*Goal 1*: According to the summary table in the counting-even-numbers excerpt, how many picoseconds per element does the conditional branch method take on random array contents?
*Goal 2*: Write the next few sentences of the excerpt on counting even numbers in assembly, picking up after its final sentence about the pipelined ALU.

*Excerpt*:
===

Back to the count evens
problem… The conditional move instructions can't take an immediate argument (only a register or memory value), so I'll set a constant 1 register:
mov $1, %r11
Then the body of the loop can become:
mov $0, %rdx
testq $1, (%rdi, %rcx, 8)
cmovnz %r11, %rdx
add %rdx, %rax
i.e. get %rdx
to be 0 or 1, whichever we'd like to add to the total; add it to the total.
mov $0, %rdx
testq $1, (%rdi, %rcx, 8)
cmovnz %r11, %rdx
add %rdx, %rax
Running time: ≈0.3 ns/element.
Close to the
solution, but keeps the a & 1
conditional
behaviour, so is a more general technique.
This is another case where the C compiler might be able to save us and convert an if
/else
into a conditional move or other better implementation.
Whether or not this will be automatic is going to depend on the complexity of the code and the compiler.
For counting even numbers: the C code several slides back takes ≈0.2 ns/element if compiled with gcc -O2
, about the same as our best assembly code.
With gcc -O3
, it takes ≈0.1 ns/element. Once again, the compiler is a better assembly programmer than us.
With clang -O3
, it's closer to ≈0.07 ns/element.
A summary of the count even numbers
running times, in picoseconds per element with two significant figures, and looking at different array contents:
Method | Random | All Even | All Odd |
---|---|---|---|
Conditional branch | 2600 | 250 | 220 |
& and + | 190 | 190 | 190 |
Conditional move | 290 | 290 | 290 |
C with gcc -O2 | 190 | 190 | 190 |
C with gcc -O3 | 95 | 95 | 95 |
C with clang -O3 | 75 | 75 | 75 |
In our simple CPU sketch, there was an ALU: operands came in and a single result came out. We have been describing the pipelined ALU as if there's one of them in a processor.

===

*Data shown*:

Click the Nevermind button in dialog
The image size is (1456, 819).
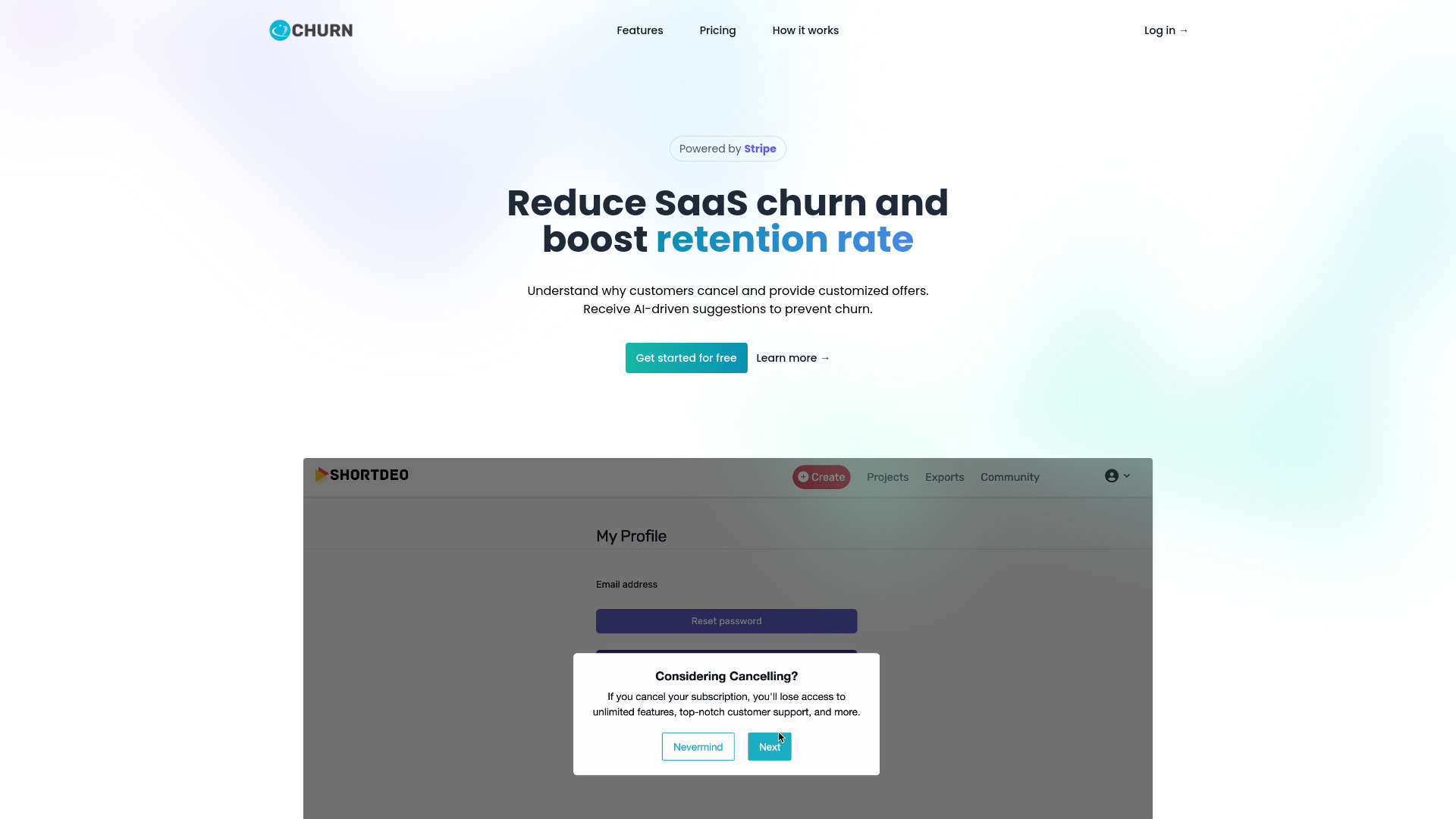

===

*Written reply 1*: 2600 picoseconds per element.

*Written reply 2*:
There's more complexity here too…
Modern CPUs have multiple execution units. Each is a pipelined ALU-like circuit, and each can be working on an instruction separately. A processor with multiple execution units is superscalar.
The execution units can be specialized: each will be able to do only certain types of operations.
Haswell has eight execution units: see the block diagram (the EUs
).
There are several execution units that can do most integer operations, but only one for integer multiplication; several for floating point, one that can do lea
operations; etc.
This is why the pipeline length is a range: different execution units have different pipelines.
Because of the multiple execution units, processors can complete more than one instruction per cycle (per core: this is all still within one CPU core).
The programmer doesn't have to do anything: the control/decode logic in the processor will do its best to choose instructions that will keep the various EUs busy.
Some EUs will almost certainly be idle at any given moment, but the processor can still be working on multiple instructions at the same time.
e.g. in all of our code so far, any floating point EUs aren't getting used.
Haswell: the typical throughput of the whole design is four instructions per clock
or fewer. [Agner Fog's microarchitecture guide §10.9]
We can now at least guess why this loop (with probably 5 instructions: mov
, add
, inc
, cmp
, jl
) can be done in 2 cycles per iteration.
for (uint32_t i = 0; i < length; i++) {
total += data[indices[i]];
}
Multiple execution units were probably working on different instructions concurrently; instructions were being executed out of order to keep execution units busy. All we saw was iterations happening in <5 cycles.
I think the operations in that loop would be categorized:
indices[i]
: load datadata[…]
: load data (part of the add
)total +=
: integeri++
: integeri < length
: integerfor
: branchMy experience: I know my processor is superscalar, but it's very hard to directly observe what's happening, other than things getting done >1 instruction per cycle.
In theory, there are code optimizations that can be done for the superscalar architectures (to make better use of more execution units simultaneously), but it's a quite niche task.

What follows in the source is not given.